[Record set Boundary: Start]

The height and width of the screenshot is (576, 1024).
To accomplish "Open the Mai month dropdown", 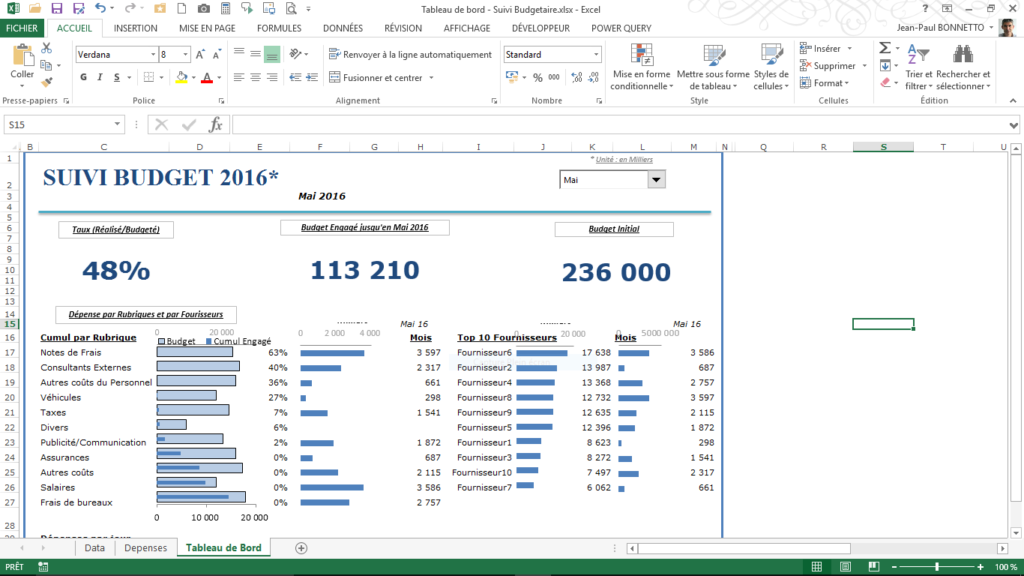I will 656,180.
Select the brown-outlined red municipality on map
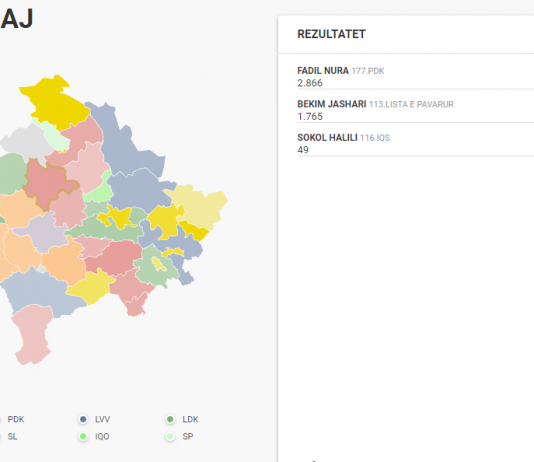This screenshot has width=534, height=462. (48, 182)
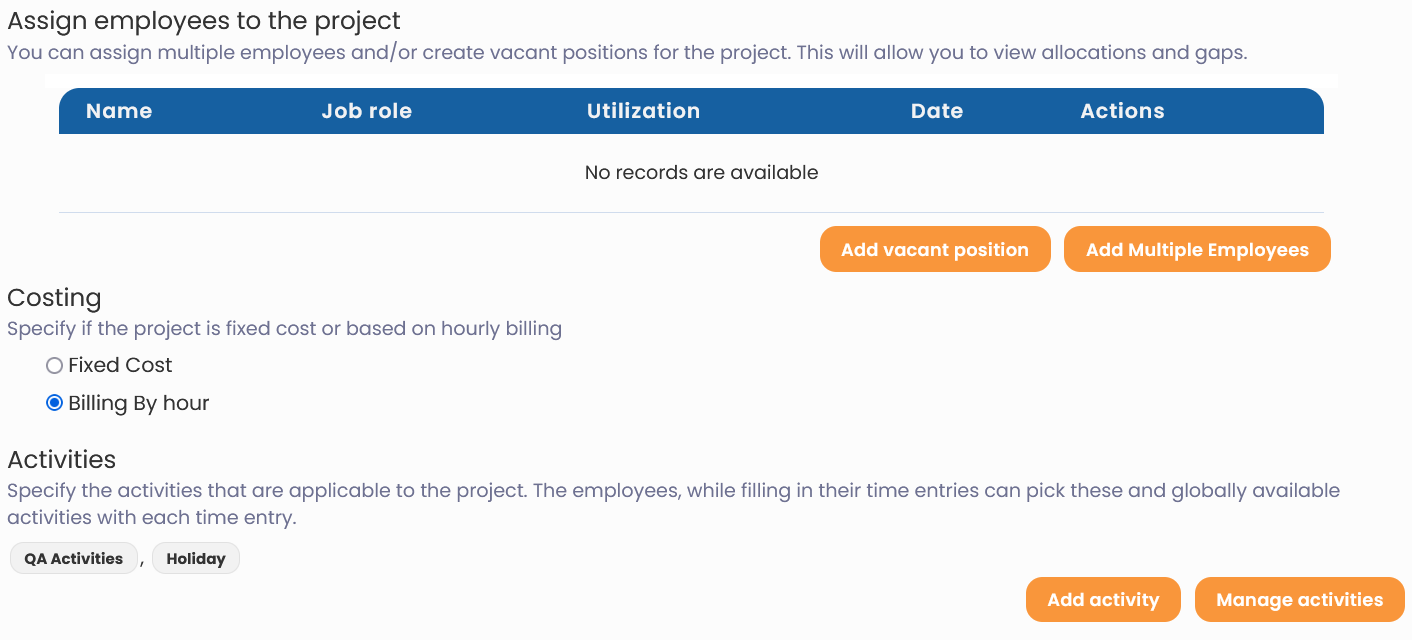Click the Date column header

tap(937, 111)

[Record set Boundary: End]

● Activity:
Please copy the data above word for word, but only from the line that contains "Select the brown-outlined" through the final line, both included, and without the pictures.

● Result:
Select the brown-outlined red municipality on map
This screenshot has width=534, height=462. (48, 182)
Click the Date column header

tap(937, 111)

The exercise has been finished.